Création d’une SARL : les pièges à éviter

Création d’une SARL : les pièges à éviter
Le minimum légal pour constituer le capital social d’une société à responsabilité limitée (SARL), unipersonnelle ou non, s’élève à 1 €. - © millann

Créer son entreprise, c’est souvent choisir le statut de la société à responsabilité limitée, unipersonnelle ou à deux associés au moins. Derrière sa simplicité apparente, cette forme juridique comporte plusieurs écueils qu’il faut connaître, avant de se lancer.

Démarrer sans capital

Le minimum légal pour constituer le capital social d’une société à responsabilité limitée (SARL), unipersonnelle ou non, s’élève à 1 €. Pour des raisons de crédibilité auprès de sa banque et de ses clients, il est néanmoins préférable de démarrer avec une somme plus conséquente. « On préconise généralement un capital social compris entre 5 et 10 % de l’engagement financier prévu.
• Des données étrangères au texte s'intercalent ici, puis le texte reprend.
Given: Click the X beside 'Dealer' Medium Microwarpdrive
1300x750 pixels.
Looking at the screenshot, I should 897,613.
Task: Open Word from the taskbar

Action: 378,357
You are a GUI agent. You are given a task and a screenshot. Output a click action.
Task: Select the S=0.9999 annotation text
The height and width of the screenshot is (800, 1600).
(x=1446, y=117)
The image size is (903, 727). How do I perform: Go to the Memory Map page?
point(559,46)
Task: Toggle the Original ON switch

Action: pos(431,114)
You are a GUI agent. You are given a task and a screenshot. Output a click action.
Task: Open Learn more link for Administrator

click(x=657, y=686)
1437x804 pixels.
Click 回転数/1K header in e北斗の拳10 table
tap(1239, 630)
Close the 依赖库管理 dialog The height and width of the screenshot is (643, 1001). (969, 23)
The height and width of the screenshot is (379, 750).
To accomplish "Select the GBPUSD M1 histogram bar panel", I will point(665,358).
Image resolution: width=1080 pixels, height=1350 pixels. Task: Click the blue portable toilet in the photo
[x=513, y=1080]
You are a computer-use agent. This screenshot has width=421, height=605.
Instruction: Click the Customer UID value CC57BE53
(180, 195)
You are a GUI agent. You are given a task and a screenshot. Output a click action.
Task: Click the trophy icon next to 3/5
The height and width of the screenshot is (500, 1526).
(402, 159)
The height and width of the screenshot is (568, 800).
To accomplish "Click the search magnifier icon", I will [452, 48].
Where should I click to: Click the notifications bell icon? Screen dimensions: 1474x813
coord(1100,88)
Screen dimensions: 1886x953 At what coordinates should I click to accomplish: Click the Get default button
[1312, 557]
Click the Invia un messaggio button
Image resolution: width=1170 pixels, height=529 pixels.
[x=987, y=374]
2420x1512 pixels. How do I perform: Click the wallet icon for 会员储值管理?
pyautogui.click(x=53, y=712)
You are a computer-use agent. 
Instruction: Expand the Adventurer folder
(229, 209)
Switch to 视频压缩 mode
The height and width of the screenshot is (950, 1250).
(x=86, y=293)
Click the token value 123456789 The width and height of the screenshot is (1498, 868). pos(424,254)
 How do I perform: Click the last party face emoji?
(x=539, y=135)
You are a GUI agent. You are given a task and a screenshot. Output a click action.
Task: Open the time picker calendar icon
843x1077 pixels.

Si votre projet coûte 50 000 €, le capital social se situera donc entre 2 500 et 5 000 € », indique Nicolas Lafon, conseiller en création d’entreprise pour la région Nord au sein du cabinet d’expertise comptable In Extenso. Le capital social versé en espèces peut être utilisé une fois l’entreprise déclarée. Mais ce montant doit figurer dans les livres de compte, à la fin de l’année. À côté du capital social, il est donc conseillé d’ouvrir un compte courant d’associés, sur lequel on pourra retirer de l’argent à tout moment.

S’associer à 50-50

« La tentation, lorsqu’on crée ce type de société avec un ami ou en couple, c’est de détenir chacun la moitié des parts du capital. Et quand on ne s’entend plus, cela aboutit à un blocage total du fonctionnement de l’entreprise, car aucune majorité ne se dégage pour prendre les décisions courantes, et encore moins pour des décisions extraordinaires où les seuils de majorité sont encore plus élevés », observe William Feugère, avocat spécialiste en droit pénal et contentieux des affaires à Paris. Il déconseille donc ce montage, pourtant très fréquent. Aux associés qui persistent dans cette intention, il suggère de s’entendre sur les modalités de gestion de l’entreprise : les deux seront-ils gérants ? Devront-ils se consulter en permanence ? « Préciser ces points dans les statuts permet de faire fonctionner l’entreprise. Mais il risque d’y avoir blocage au moment des assemblées générales, ordinaire et extraordinaire », ajoute-t-il.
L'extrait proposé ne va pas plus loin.